**Activity:**
Among the entries beneath this sentence, how many lines include the word "computer"? Only the number is wanted.
BEGIN Information
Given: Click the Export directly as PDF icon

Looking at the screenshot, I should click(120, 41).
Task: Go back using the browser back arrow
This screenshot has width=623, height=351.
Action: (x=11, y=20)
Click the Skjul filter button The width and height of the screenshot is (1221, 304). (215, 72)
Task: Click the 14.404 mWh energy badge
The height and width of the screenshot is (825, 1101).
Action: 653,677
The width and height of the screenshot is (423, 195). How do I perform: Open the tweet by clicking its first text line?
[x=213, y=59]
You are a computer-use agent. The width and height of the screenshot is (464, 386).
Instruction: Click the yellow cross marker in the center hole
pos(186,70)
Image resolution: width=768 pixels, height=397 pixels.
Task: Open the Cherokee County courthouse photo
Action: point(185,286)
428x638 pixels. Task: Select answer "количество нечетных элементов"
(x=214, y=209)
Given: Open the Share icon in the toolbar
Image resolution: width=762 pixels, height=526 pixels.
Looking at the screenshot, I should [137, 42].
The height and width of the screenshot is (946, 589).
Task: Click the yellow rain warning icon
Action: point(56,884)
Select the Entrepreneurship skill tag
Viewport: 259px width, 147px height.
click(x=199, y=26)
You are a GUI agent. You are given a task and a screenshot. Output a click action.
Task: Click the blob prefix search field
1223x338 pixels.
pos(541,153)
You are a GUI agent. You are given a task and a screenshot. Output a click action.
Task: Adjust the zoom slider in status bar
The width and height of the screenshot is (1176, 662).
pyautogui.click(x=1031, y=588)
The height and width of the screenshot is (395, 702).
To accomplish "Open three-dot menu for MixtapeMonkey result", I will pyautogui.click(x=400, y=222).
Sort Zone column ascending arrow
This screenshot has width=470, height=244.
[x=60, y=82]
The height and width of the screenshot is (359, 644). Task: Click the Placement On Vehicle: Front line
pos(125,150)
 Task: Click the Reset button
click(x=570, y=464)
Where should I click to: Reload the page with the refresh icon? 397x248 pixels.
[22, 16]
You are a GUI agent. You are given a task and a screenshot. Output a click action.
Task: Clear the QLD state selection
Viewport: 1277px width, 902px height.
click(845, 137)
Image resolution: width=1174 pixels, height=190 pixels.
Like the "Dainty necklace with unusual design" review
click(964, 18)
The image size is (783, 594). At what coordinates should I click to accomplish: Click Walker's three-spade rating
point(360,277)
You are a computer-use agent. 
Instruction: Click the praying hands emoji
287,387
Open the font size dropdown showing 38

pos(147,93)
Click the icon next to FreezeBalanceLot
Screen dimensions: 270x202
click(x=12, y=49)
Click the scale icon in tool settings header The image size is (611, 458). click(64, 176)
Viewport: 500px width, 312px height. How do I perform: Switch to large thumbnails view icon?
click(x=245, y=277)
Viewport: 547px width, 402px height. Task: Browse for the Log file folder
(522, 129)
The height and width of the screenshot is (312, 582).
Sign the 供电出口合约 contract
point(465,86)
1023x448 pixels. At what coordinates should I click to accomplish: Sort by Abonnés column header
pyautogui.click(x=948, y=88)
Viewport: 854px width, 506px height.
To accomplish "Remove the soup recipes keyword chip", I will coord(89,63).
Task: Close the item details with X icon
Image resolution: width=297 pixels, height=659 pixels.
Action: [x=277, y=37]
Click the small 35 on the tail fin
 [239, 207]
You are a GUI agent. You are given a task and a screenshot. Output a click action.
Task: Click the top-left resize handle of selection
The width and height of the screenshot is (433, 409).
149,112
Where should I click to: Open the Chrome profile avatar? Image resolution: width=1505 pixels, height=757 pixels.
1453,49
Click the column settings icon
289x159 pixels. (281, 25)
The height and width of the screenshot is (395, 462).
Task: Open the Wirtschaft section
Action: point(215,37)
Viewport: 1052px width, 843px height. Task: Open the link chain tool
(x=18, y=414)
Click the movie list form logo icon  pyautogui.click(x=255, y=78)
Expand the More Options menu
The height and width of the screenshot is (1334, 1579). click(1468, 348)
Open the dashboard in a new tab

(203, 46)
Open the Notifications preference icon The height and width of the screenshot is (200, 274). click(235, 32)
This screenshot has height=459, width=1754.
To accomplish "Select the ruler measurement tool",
END Information
**Written reply:**
2